The 21st century resurgence of Australian horror cinema
has been an impressive one that includes the likes of Wold Creek
, Black Water
, Storm Warning
. The latest is Crawlspace
, a movie that not coincidentally features several of the behind-the-scenes talent from those films.
When contact with Pine Gap, the top-secret underground research facility that's the Australian equivalent of Area 51, is lost suddenly, a team of soldiers goes in with instructions to terminate the dangerous prisoners inside and to rescue any scientists who remain alive. Amidst the aggressive prisoners, they find a young woman named Eve (Amber Clayton) -- or so says her bracelet -- with no memory of who she is. But Romeo (Ditch Davey), one of the leaders of the mission, recognizes her; she looks just like his dead ex-girlfriend.

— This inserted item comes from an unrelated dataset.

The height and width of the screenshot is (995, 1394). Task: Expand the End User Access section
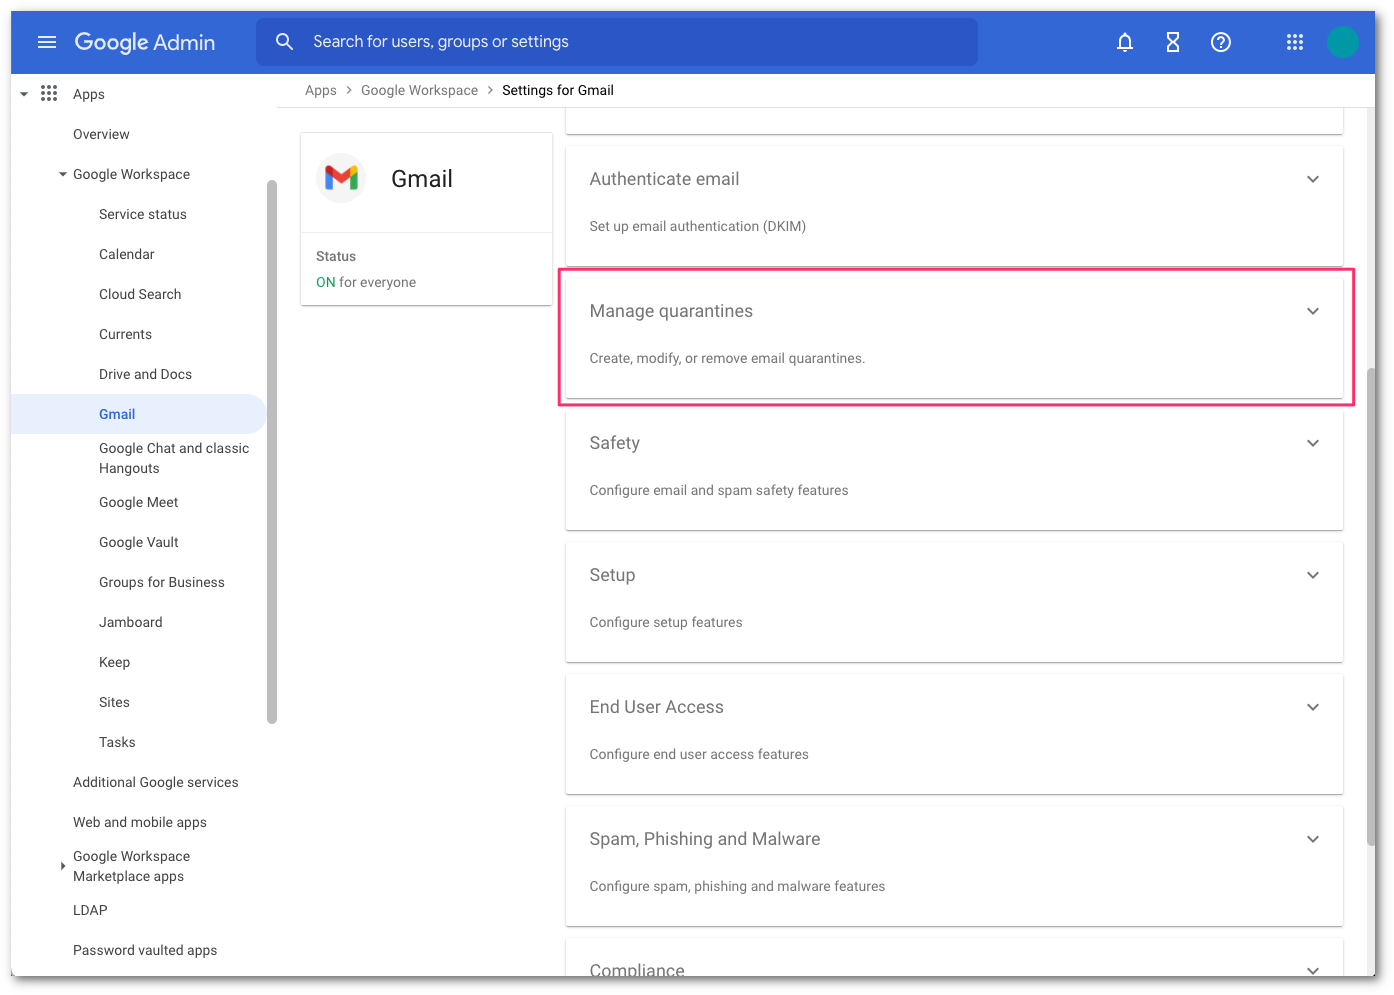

But how can that be? That's just one of the many mysteries that multiply in the dark corridors of the facility, where the soldiers are confronted not only by violent prisoners and test subjects but also by mysterious creatures and strange visions that are beyond explanation. It's up to the rescue team to figure out what's going on, who Eve is and how to make it out of Pine Gap alive.
The End Result
Amber Clayton in 'Crawlspace'.© IFC Midnight
From the inventive opening title sequence, it's evident that Crawlspace boasts a bold look and strong production value that, combined with a quick pace that jumps into the action right away, keeps the film from becoming stale -- which is a real possibility, given the plot feels cobbled together from several other movies. The setup initially feels like Aliens, then migrates into Event Horizon and eventually dives headlong into Scanners/Firestarter/The Fury territory before tossing in a bit of Species for good measure. The result feels both familiar and sloppy, with thrown-together elements that build to a predictable conclusion but in a confusing manner -- from uneven character delineation to jumbled action sequences and stilted dialogue. Making his feature film debut, however, director Justin Dix's makeup expertise helps balance the script shortcomings via excellent real-world (no apparent CGI) creature effects and horror crowd-pleasing gore.
- Acting: C+ (Solid all around.)
- Direction: C+ (Attractively shot, but some of the action is confusing.)
- Script: D+ (A jumbled mass borrowed from other films.)
- Gore/Effects: B (Strong makeup effects and gore.)
- Overall: C (Slickly made and engaging but unoriginal and confusing.)
Crawlspace is directed by Justin Dix and is not rated by the MPAA. Release date: January 4, 2013 (in theaters and on demand).